You are free to use an ISP as just an on-ramp to the internet, (including ignoring any email facilities they would provide for free, or their usenet news servers, or their home page disk space) but these services are available should you need them.
If you get ADSL from the phone company, you may find they strongly suggest using their own ISP (for example, Pacbell has Pacbell.net, Bell Atlantic has BA.net), and that may be the simplest choice for you.
However, with the large number of internet 'service companies' providing everything from mail (hotmail etc), DNS (easydns.com etc), web hosting, news (supernews, dejanews etc), it is possible to be almost totally independent from the ISP, once your connection is up and running.

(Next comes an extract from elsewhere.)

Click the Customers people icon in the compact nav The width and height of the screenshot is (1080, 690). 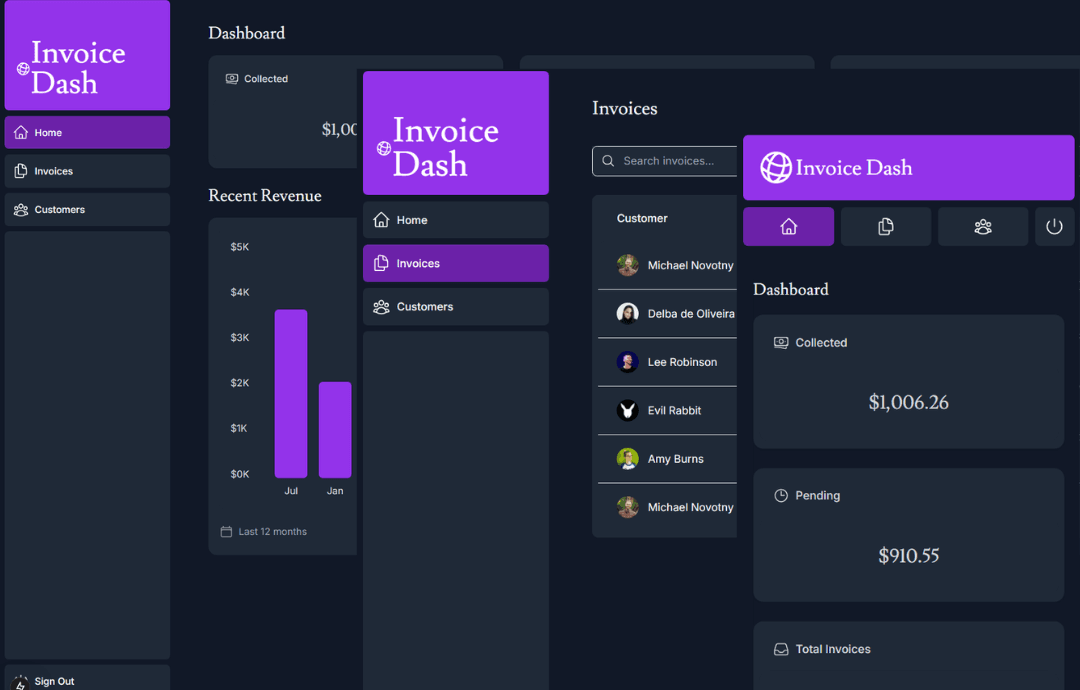pyautogui.click(x=982, y=226)

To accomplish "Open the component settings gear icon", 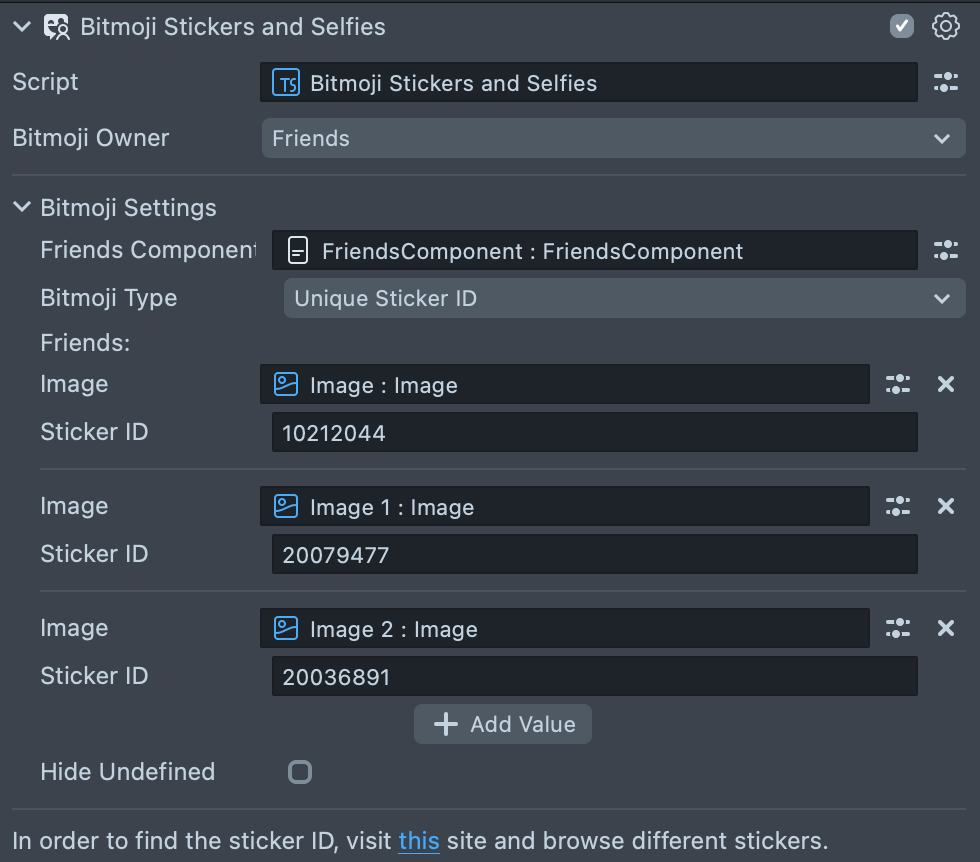I will pyautogui.click(x=945, y=26).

Apart from the Telco, the companies building large DSL infrastructures do not want to deal with residential customers directly, recognizing that this is often expensive and not their forte. So what they do is sell their lines to traditional ISPs, who now offer DSL, or to newer DSL-only ISPs, who are more marketing oriented.
The ISP provides your gateway to the Internet. When data leaves your house, it is not immediately on the internet. Instead it travels to your ISP first, and then to their internet gateways (known as upstream providers). The ISP provides DNS service for your static IP address, if you were a small business, or handle allocation of dynamic IP addresses (DHCP) otherwise. They would also provide you with email, a usenet server and more IPs if you need them. They are also the first point of contact for installation, billing and technical troubleshooting. Pick a good one! (which is what this site is all about).